Take ancient Rome, Germany, France, China and Russia. They have all been rock solid, kept to their borders, not threatened discord, kept the rule of law - haven't they? Whoops. Maybe not.
Well, at least you can say what you like here with little prospect of a secret police knock on the door - or the Proud Boys.
I think I'll go back to studying those 3000-year-old Greek pots, a few of which for some reason have swastikas painted on them as a good luck charm or whatnot.
What did Freud have to say about the narcissism of small differences? Google it.
Re: "Charter Hall to acquire Geoscience building" (canberratimes.com.au)
This very large, purpose-built complex was sold in 2007 (presumably by the federal government) for $234 million.

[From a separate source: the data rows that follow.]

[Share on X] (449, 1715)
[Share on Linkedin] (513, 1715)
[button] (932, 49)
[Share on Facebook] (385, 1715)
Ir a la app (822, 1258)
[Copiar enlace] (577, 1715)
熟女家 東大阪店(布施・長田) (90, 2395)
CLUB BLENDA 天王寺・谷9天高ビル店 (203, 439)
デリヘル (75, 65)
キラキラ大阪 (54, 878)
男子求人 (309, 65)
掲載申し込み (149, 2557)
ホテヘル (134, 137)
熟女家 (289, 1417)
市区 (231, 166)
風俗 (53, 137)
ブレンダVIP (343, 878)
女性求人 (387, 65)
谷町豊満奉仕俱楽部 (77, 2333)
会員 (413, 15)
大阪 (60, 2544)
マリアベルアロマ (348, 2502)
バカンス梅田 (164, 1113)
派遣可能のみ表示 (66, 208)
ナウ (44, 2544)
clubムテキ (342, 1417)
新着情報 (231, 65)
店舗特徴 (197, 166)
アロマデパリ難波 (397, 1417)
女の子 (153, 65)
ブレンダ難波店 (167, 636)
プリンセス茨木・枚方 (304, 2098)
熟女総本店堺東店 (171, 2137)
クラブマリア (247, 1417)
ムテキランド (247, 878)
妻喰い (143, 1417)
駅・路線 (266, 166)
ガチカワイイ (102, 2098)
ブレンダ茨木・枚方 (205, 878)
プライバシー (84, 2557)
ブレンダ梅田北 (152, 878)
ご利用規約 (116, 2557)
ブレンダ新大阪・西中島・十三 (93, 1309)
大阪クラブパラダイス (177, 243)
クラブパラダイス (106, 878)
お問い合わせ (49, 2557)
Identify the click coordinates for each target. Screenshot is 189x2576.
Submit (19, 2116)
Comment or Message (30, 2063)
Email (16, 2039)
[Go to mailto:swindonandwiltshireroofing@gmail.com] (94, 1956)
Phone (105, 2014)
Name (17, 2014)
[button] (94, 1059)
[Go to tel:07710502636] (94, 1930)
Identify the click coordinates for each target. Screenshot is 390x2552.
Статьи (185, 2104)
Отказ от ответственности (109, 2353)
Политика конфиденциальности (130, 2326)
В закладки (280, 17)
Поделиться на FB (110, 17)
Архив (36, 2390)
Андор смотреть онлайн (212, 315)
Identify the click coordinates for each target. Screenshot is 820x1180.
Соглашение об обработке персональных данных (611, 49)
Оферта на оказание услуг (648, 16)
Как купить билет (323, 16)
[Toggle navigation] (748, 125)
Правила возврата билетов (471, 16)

It has just sold again for "more than $370 million".
The complex is "fully leased to Geoscience until 2032" and has an "annual net passing income of $26.8 million". That presumably means the government will have paid to the offshore owners at least $670 million over 25 years, and probably a good deal more, for an asset it could still have owned.
In 2032 Geoscience will have no lease and may have to find a new home, at great cost. What genius is at work here?
The Australia of 2022 is not the Australia of yesteryear when the colonial Anglo whites monopolised social discourse and the symbols which represented Australia. The fact that our Prime Minister stands before three flags and the contrariness represented by the stance taken by Adam Bandt attests to that fact.
It is high time the colonial Anglo whites shoved over and let the rest of us Australians into the circle of togetherness and be represented by what symbolises today's Australia.
Namely, let us embrace the republic and a new flag which includes all Australians; hard as that may be for what up until now has been the dominant social paradigm.
During COVID parents gained a valuable insight into the demands of workloads and responsibilities placed on teachers. If we are to support our teachers now is the time to do it. Parents should press governments, particularly NSW, for an increase in teachers salaries that reflects our expectations. If COVID was not enough to convince them of the need for appropriate remuneration nothing will.
John Simmons's letter (Letters, June 22) about a refrigerator in a closed room is an elegant description of the way heat moves around. The refrigerator removes heat from the freezer, and exhausts it into the air at the back. As a result, the cold air from near the freezer sinks to the floor, and the warm air at the back rises.
This has nothing to do with the earth, which is an object in space constantly exposed to the sun's heat. Some of the heat is retained, and some reflected. The balance is determined by the heat-retaining properties of the atmosphere and the sea and land.
This balance is the one that is changing as we argue about climate change.
The Morrison government halved the 44.2 cents per litre excise on petrol and diesel fuels, beginning at midnight, March 29 this year. Fuel prices eventually fell by about 20 cents per litre at the bowser. The cut was intended to be for six months, ending at 11:59 pm on September 28.
On Wednesday the cheapest price of petrol at my local petrol station was $2.25 a litre; higher than in early April. Wherever I looked, the price was the same or similar.
If this isn't collusive price gouging and profiteering I am not living on earth.
Has anyone else noticed that sportspeople are increasingly talking about "learnings received" almost immediately after a defeat? Fair enough if lessons have been learned in that scant amount of time, but the results the following week suggest they haven't been. For pity's sake try saying "taught us some lessons". Or is that too much like accepting responsibility?